Dataset entries

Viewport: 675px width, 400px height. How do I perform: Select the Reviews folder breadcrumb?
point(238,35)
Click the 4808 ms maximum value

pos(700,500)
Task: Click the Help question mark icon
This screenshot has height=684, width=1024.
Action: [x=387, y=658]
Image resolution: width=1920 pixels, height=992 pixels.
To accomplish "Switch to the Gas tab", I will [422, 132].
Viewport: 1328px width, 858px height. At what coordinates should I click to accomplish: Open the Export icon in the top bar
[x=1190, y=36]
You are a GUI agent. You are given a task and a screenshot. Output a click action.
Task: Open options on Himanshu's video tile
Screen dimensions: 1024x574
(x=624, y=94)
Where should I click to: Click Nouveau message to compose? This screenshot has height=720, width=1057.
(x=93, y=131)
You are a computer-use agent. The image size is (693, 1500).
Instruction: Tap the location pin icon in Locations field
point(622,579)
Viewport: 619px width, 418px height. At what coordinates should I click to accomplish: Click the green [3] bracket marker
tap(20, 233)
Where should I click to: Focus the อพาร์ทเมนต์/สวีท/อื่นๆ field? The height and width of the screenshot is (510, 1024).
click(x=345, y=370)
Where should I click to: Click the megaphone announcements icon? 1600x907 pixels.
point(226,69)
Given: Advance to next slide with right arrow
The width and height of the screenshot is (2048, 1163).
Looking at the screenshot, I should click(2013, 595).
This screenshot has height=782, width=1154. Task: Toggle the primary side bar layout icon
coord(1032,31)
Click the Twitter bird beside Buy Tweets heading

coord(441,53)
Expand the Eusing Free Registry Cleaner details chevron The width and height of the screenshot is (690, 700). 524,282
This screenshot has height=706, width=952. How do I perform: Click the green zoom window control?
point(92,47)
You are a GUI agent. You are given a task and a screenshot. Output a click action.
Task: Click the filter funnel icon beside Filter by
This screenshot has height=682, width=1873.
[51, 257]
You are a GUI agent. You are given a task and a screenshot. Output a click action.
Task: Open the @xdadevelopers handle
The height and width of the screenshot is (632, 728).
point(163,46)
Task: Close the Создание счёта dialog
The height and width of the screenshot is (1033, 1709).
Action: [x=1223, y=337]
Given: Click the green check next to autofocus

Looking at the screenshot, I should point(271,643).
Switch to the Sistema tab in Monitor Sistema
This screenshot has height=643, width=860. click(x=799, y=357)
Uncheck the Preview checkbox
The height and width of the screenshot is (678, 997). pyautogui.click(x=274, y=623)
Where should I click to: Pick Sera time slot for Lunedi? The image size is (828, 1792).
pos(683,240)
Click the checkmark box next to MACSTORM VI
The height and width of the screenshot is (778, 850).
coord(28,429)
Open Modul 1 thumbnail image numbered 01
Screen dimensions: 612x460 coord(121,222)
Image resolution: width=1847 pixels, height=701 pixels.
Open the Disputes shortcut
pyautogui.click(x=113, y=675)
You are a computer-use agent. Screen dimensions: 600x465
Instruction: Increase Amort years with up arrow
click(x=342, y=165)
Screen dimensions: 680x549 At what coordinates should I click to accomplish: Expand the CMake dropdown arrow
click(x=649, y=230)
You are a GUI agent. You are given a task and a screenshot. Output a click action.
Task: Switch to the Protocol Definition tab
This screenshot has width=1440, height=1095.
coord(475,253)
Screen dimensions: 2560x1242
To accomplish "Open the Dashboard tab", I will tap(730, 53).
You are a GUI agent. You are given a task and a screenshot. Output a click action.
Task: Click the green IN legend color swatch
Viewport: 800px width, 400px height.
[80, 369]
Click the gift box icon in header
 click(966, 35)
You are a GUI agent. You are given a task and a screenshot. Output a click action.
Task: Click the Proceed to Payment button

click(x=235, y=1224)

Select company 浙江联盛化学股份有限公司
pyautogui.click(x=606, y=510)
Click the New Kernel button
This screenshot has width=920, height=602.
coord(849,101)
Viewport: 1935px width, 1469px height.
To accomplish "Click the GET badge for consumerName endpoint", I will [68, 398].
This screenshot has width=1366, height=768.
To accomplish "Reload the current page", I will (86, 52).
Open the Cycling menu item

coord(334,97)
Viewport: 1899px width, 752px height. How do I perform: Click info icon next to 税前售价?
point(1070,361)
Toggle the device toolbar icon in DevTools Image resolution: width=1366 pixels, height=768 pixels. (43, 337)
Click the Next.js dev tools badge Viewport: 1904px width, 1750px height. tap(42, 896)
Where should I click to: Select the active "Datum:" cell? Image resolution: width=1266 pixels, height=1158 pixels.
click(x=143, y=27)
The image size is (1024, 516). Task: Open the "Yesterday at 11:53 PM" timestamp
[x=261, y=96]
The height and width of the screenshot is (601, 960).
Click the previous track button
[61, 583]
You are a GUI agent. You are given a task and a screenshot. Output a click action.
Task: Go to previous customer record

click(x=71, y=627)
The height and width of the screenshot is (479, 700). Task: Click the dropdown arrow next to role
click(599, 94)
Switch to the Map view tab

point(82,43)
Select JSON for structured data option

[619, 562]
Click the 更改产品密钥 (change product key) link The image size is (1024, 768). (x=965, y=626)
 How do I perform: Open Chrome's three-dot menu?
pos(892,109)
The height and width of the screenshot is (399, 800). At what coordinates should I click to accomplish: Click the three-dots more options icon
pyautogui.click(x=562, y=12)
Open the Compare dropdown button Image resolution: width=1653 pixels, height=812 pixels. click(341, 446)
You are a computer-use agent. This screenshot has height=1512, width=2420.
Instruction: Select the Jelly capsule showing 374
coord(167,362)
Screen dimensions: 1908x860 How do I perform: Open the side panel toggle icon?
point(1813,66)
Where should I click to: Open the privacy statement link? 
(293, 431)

What this task involves → Exactly as written, transcribe each line of the data.

Task output →
Viewport: 675px width, 400px height. How do I perform: Select the Reviews folder breadcrumb?
point(238,35)
Click the 4808 ms maximum value

pos(700,500)
Task: Click the Help question mark icon
This screenshot has height=684, width=1024.
Action: [x=387, y=658]
Image resolution: width=1920 pixels, height=992 pixels.
To accomplish "Switch to the Gas tab", I will [422, 132].
Viewport: 1328px width, 858px height. At what coordinates should I click to accomplish: Open the Export icon in the top bar
[x=1190, y=36]
You are a GUI agent. You are given a task and a screenshot. Output a click action.
Task: Open options on Himanshu's video tile
Screen dimensions: 1024x574
(x=624, y=94)
Where should I click to: Click Nouveau message to compose? This screenshot has height=720, width=1057.
(x=93, y=131)
You are a computer-use agent. The image size is (693, 1500).
Instruction: Tap the location pin icon in Locations field
point(622,579)
Viewport: 619px width, 418px height. At what coordinates should I click to accomplish: Click the green [3] bracket marker
tap(20, 233)
Where should I click to: Focus the อพาร์ทเมนต์/สวีท/อื่นๆ field? The height and width of the screenshot is (510, 1024).
click(x=345, y=370)
Where should I click to: Click the megaphone announcements icon? 1600x907 pixels.
point(226,69)
Given: Advance to next slide with right arrow
The width and height of the screenshot is (2048, 1163).
Looking at the screenshot, I should click(2013, 595).
This screenshot has height=782, width=1154. Task: Toggle the primary side bar layout icon
coord(1032,31)
Click the Twitter bird beside Buy Tweets heading

coord(441,53)
Expand the Eusing Free Registry Cleaner details chevron The width and height of the screenshot is (690, 700). 524,282
This screenshot has height=706, width=952. How do I perform: Click the green zoom window control?
point(92,47)
You are a GUI agent. You are given a task and a screenshot. Output a click action.
Task: Click the filter funnel icon beside Filter by
This screenshot has height=682, width=1873.
[51, 257]
You are a GUI agent. You are given a task and a screenshot. Output a click action.
Task: Open the @xdadevelopers handle
The height and width of the screenshot is (632, 728).
point(163,46)
Task: Close the Создание счёта dialog
The height and width of the screenshot is (1033, 1709).
Action: [x=1223, y=337]
Given: Click the green check next to autofocus

Looking at the screenshot, I should point(271,643).
Switch to the Sistema tab in Monitor Sistema
This screenshot has height=643, width=860. click(x=799, y=357)
Uncheck the Preview checkbox
The height and width of the screenshot is (678, 997). pyautogui.click(x=274, y=623)
Where should I click to: Pick Sera time slot for Lunedi? The image size is (828, 1792).
pos(683,240)
Click the checkmark box next to MACSTORM VI
The height and width of the screenshot is (778, 850).
coord(28,429)
Open Modul 1 thumbnail image numbered 01
Screen dimensions: 612x460 coord(121,222)
Image resolution: width=1847 pixels, height=701 pixels.
Open the Disputes shortcut
pyautogui.click(x=113, y=675)
You are a computer-use agent. Screen dimensions: 600x465
Instruction: Increase Amort years with up arrow
click(x=342, y=165)
Screen dimensions: 680x549 At what coordinates should I click to accomplish: Expand the CMake dropdown arrow
click(x=649, y=230)
You are a GUI agent. You are given a task and a screenshot. Output a click action.
Task: Switch to the Protocol Definition tab
This screenshot has width=1440, height=1095.
coord(475,253)
Screen dimensions: 2560x1242
To accomplish "Open the Dashboard tab", I will tap(730, 53).
You are a GUI agent. You are given a task and a screenshot. Output a click action.
Task: Click the green IN legend color swatch
Viewport: 800px width, 400px height.
[80, 369]
Click the gift box icon in header
 click(966, 35)
You are a GUI agent. You are given a task and a screenshot. Output a click action.
Task: Click the Proceed to Payment button

click(x=235, y=1224)

Select company 浙江联盛化学股份有限公司
pyautogui.click(x=606, y=510)
Click the New Kernel button
This screenshot has width=920, height=602.
coord(849,101)
Viewport: 1935px width, 1469px height.
To accomplish "Click the GET badge for consumerName endpoint", I will [68, 398].
This screenshot has width=1366, height=768.
To accomplish "Reload the current page", I will (86, 52).
Open the Cycling menu item

coord(334,97)
Viewport: 1899px width, 752px height. How do I perform: Click info icon next to 税前售价?
point(1070,361)
Toggle the device toolbar icon in DevTools Image resolution: width=1366 pixels, height=768 pixels. (43, 337)
Click the Next.js dev tools badge Viewport: 1904px width, 1750px height. tap(42, 896)
Where should I click to: Select the active "Datum:" cell? Image resolution: width=1266 pixels, height=1158 pixels.
click(x=143, y=27)
The image size is (1024, 516). Task: Open the "Yesterday at 11:53 PM" timestamp
[x=261, y=96]
The height and width of the screenshot is (601, 960).
Click the previous track button
[61, 583]
You are a GUI agent. You are given a task and a screenshot. Output a click action.
Task: Go to previous customer record

click(x=71, y=627)
The height and width of the screenshot is (479, 700). Task: Click the dropdown arrow next to role
click(599, 94)
Switch to the Map view tab

point(82,43)
Select JSON for structured data option

[619, 562]
Click the 更改产品密钥 (change product key) link The image size is (1024, 768). (x=965, y=626)
 How do I perform: Open Chrome's three-dot menu?
pos(892,109)
The height and width of the screenshot is (399, 800). At what coordinates should I click to accomplish: Click the three-dots more options icon
pyautogui.click(x=562, y=12)
Open the Compare dropdown button Image resolution: width=1653 pixels, height=812 pixels. click(341, 446)
You are a computer-use agent. This screenshot has height=1512, width=2420.
Instruction: Select the Jelly capsule showing 374
coord(167,362)
Screen dimensions: 1908x860 How do I perform: Open the side panel toggle icon?
point(1813,66)
Where should I click to: Open the privacy statement link? 
(293, 431)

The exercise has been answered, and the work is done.